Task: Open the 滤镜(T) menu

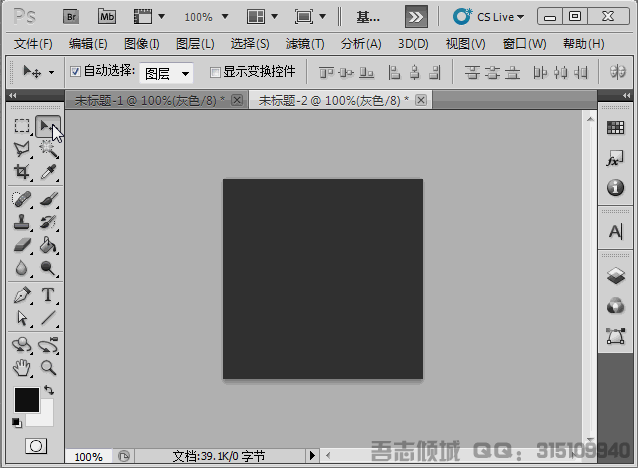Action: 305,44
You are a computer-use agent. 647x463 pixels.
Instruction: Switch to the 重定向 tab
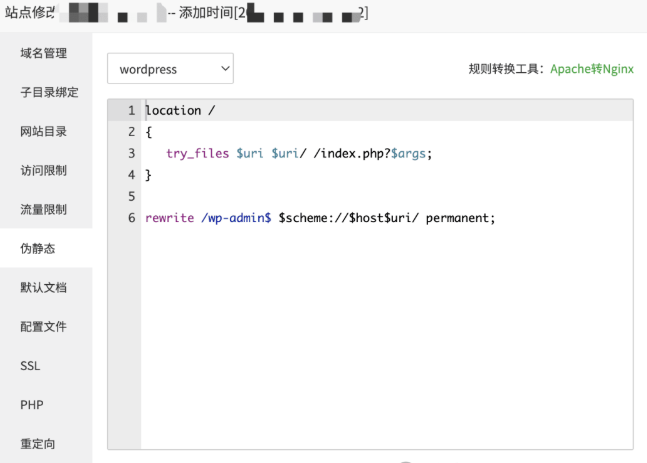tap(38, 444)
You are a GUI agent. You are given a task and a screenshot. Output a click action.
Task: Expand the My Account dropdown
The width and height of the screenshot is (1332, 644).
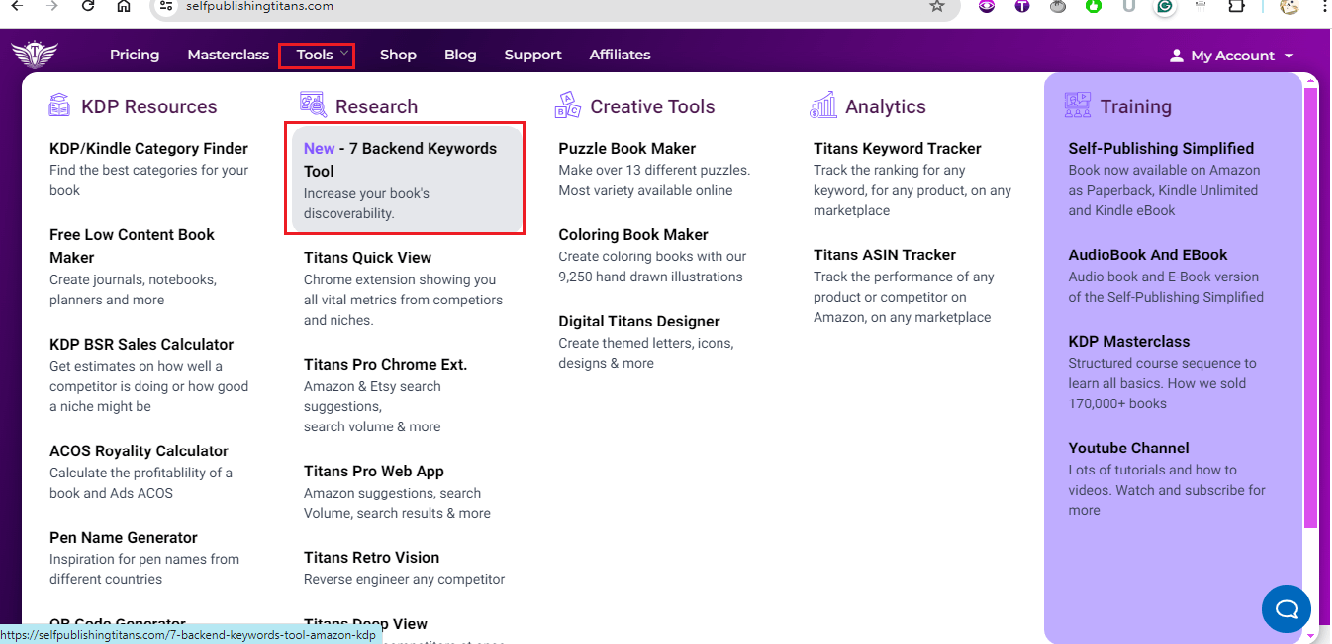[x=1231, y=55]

The problem
Reproduce every line of the rows above, requests included, but scale each click coordinate in the answers by 0.9 and round to the nearest whole number, with halves rounded up. Leave all other numbers as they are, and omit the pictures.

Task response
Task: Open the 滤镜(T) menu

Action: 275,40
You are a computer-use agent. 647x463 pixels.
Instruction: Switch to the 重定向 tab
tap(34, 400)
You are a GUI agent. You are given a task and a screenshot. Output a click action.
Task: Expand the My Account dropdown
The width and height of the screenshot is (1332, 644).
[x=1108, y=50]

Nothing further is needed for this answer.